На большой высоте нужно внимательно следить за собой, делать как можно меньше движений, притом самых экономных. В результате долголетней практики я приучил себя к минимуму движений: избегаю резких поворотов, не оборачиваюсь, работаю главным образом глазами. Особое внимание уделяю кислородному прибору. В нем - успех всякого высотного полета. Если кислородный прибор откажет - нужно немедленно снижаться, тем самым зачастую прекращая перелет.
История высотных полетов знает немало случаев внезапного отказа кислородной аппаратуры. Очень часто это ведет к обморочному состоянию летчика. Неуправляемый самолет камнем падает вниз, и авария почти неизбежна. Весьма показательным был в этом смысле один из полетов летчика М. Алексеева на побитие рекорда высоты с коммерческой нагрузкой. Когда самолет Алексеева находился на высоте около 10000 метров, у него внезапно прекратилась подача кислорода. Алексеев потерял сознание. Неуправляемая машина перешла в пике и с огромной скоростью неслась к земле. На высоте около 2000 метров напором воздуха прорвало обшивку передней кабины. От резкого хлопка воздуха Алексеев частично пришел в сознание. Однако сознание было еще настолько затуманенным, что он забыл выпустить шасси и посадил машину на брюхо фюзеляжа. Только большой летный опыт, выработанный автоматизм движений спасли его от неминуемой катастрофы.

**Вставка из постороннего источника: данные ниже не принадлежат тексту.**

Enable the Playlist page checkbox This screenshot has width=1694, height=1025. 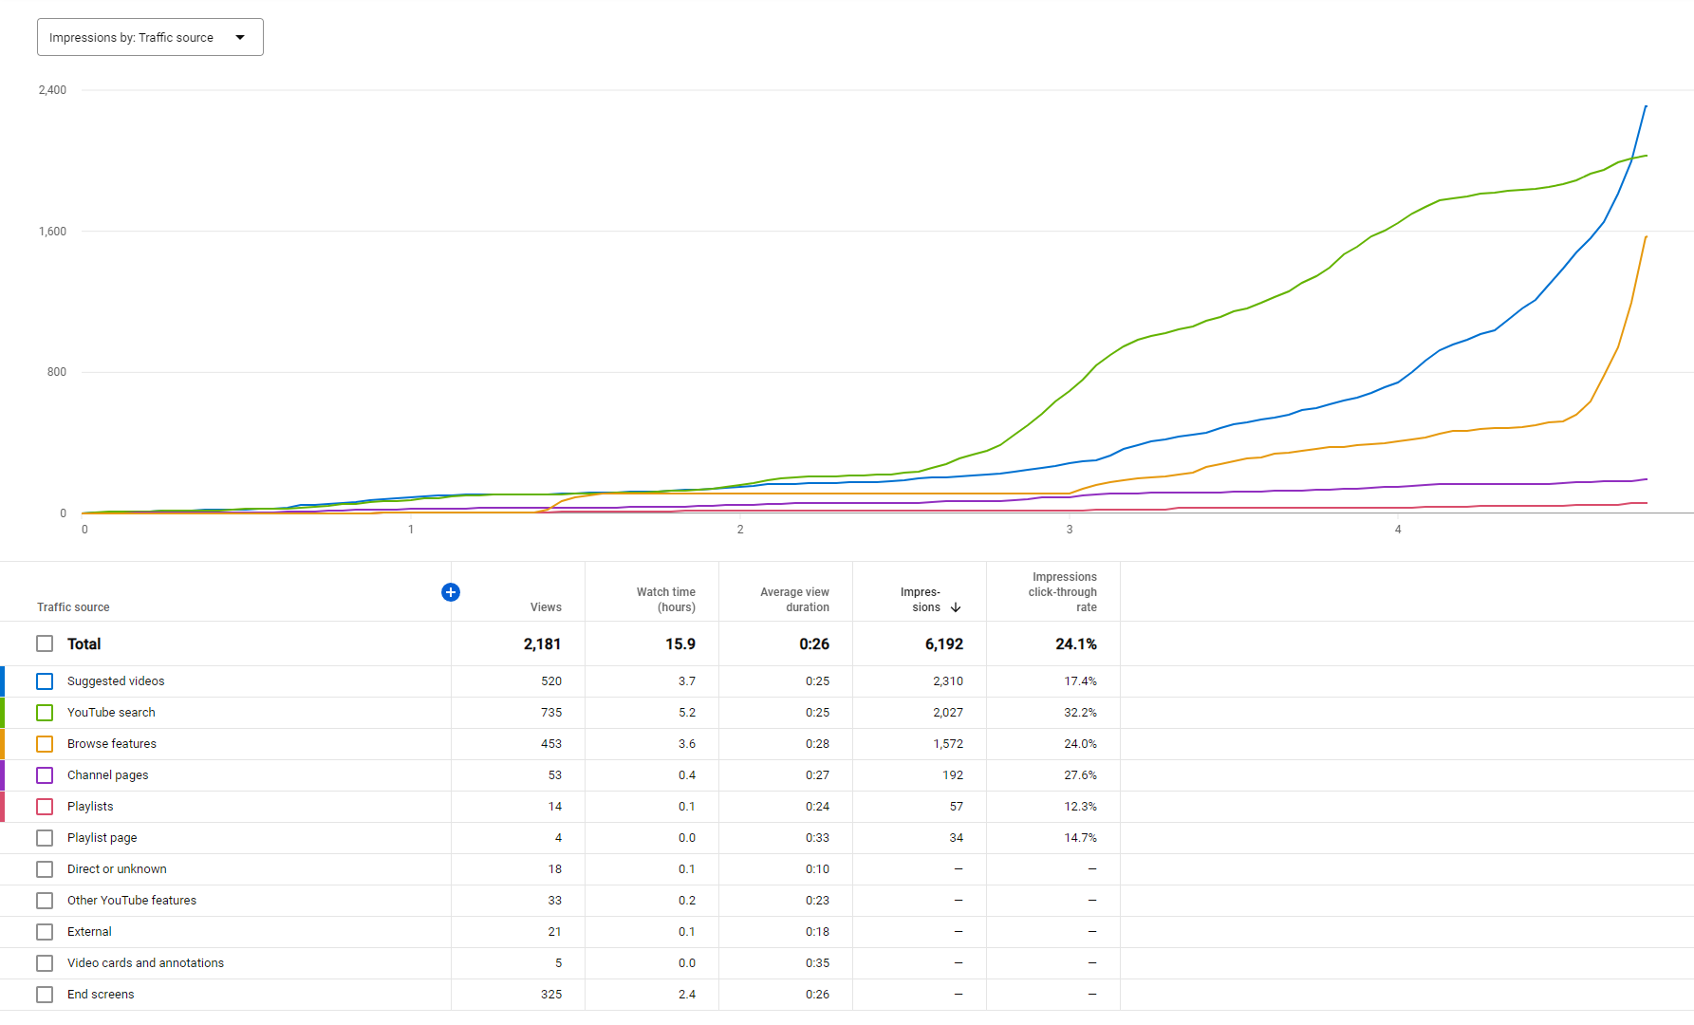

Аналогичный случай произошел и со мной во время одного тренировочного полета в 1936 году. По рассказам товарищей, я знал, что обморочное состояние при недостатке кислорода наступает внезапно. Поэтому я всегда очень внимательно следил за работой кислородного прибора, ибо когда наступит обморок, тогда будет поздно что-нибудь предпринимать. Обычно подача кислорода прекращается при: замерзании прибора. И вот на высоте 9000 метров я заметил, как заметалась стрелка индикатора. Мгновенно сообразив, что прибор начинает шалить, я круто повел машину вниз. Пока подача кислорода не прекратилась окончательно, я успел снизиться на высоту 6000 метров. На этой высоте я мог обойтись и без кислородного прибора.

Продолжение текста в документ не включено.